Running a successful business involves the purchase and usage of equipment. This equipment has tax implications in the year a business purchases it, as well as every year after that. Physical hardware is a depreciating asset, which means it decreases in value over time. This is due to usage, newer releases, and even damage. The Internal Revenue Service (IRS) provides tax deductions (even tax write-offs) for equipment purchases, depreciating assets, and more. Deducting the right purchases can lower tax liability and keep more operating capital in the business for next year. It’s accomplished through the Tax Cuts and Jobs Act of 2017, specifically Section 179. This tax act gave significant tax write-offs to businesses. It relieves growing pains and provides breathing room for America’s companies. Leveraging these deductions as much as possible can maximize profitability. It’s a lot easier than it sounds, too.

Tax Deductions for Equipment Purchases

The tax new cuts increased tax benefits for businesses buying and using equipment. Tax deduction limits were set at $1 million per purchase up to $2.5 million in 2018, and those limits are indexed for inflation. This includes nonresidential building improvements, vehicles, and equipment purchases that meet two IRS requirements:

  1. Qualified property needs to be “tangible, depreciable, personal property which is acquired for use in the active conduct of a trade or business.”
  2. Qualified property needs to bepurchased and put into service within the year the tax deduction is claimed. This means it must be fully functional and in business use.

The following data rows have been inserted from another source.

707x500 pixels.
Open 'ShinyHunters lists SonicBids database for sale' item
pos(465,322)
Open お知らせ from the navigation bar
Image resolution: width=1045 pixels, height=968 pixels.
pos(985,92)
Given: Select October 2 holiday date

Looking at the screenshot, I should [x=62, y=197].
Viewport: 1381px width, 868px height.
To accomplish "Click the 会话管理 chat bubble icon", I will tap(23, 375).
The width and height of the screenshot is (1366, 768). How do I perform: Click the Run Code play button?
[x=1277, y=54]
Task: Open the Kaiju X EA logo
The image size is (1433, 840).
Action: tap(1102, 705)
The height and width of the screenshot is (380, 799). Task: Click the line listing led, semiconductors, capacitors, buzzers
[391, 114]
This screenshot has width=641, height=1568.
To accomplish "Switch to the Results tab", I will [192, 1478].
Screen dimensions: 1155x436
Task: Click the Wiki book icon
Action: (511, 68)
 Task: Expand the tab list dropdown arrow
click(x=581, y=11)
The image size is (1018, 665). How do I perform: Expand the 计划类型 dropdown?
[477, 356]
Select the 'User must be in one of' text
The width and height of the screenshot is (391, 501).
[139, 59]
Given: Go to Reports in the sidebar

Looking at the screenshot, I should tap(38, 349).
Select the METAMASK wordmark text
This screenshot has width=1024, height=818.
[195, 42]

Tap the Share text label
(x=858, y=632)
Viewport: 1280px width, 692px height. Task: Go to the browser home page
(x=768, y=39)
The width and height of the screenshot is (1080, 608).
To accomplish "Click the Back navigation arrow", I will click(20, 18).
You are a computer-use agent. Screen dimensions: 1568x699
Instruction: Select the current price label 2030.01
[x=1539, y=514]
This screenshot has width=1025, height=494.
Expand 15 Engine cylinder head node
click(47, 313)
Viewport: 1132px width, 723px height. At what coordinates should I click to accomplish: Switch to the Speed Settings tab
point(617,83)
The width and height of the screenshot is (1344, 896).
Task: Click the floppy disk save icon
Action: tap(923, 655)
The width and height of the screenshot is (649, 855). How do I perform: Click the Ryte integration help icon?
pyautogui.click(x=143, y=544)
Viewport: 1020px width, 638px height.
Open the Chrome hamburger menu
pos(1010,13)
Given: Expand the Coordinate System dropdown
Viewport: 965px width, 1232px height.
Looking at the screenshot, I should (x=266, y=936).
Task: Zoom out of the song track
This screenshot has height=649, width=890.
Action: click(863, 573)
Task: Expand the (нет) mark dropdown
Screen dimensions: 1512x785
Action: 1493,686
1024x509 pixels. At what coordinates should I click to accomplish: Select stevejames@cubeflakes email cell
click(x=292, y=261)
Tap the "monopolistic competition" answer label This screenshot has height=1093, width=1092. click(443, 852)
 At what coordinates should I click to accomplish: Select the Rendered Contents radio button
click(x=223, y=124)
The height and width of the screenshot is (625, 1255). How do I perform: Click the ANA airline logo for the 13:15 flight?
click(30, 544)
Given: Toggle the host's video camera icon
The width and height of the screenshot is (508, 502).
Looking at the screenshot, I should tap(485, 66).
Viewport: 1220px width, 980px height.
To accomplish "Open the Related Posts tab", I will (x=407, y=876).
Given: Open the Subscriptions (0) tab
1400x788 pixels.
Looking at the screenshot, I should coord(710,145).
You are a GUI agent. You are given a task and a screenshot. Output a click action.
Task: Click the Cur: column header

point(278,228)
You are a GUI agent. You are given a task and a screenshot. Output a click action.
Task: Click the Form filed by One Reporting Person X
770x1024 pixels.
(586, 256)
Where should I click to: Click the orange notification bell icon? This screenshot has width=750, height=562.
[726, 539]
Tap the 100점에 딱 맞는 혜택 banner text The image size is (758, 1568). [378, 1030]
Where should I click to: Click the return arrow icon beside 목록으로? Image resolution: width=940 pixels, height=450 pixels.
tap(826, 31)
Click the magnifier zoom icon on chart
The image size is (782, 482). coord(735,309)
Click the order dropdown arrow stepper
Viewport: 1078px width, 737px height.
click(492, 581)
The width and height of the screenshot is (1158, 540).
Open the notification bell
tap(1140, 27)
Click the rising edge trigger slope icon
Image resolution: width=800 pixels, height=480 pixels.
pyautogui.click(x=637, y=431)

The possibilities are endless. They include improvements to existing HVAC, security systems, fire suppression, property, furniture, and more. You can even deduct business supplies and software. This tax law gives businesses new opportunities to expand operations without the expense becoming a burden. Of course, the purchase must be for business purposes to qualify as a tax write-off. It’s essential to know the difference between equipment and supplies. The tax deduction (and accounting listing) will be different for each type of purchase. One is for short term, while the other is a long-term expense.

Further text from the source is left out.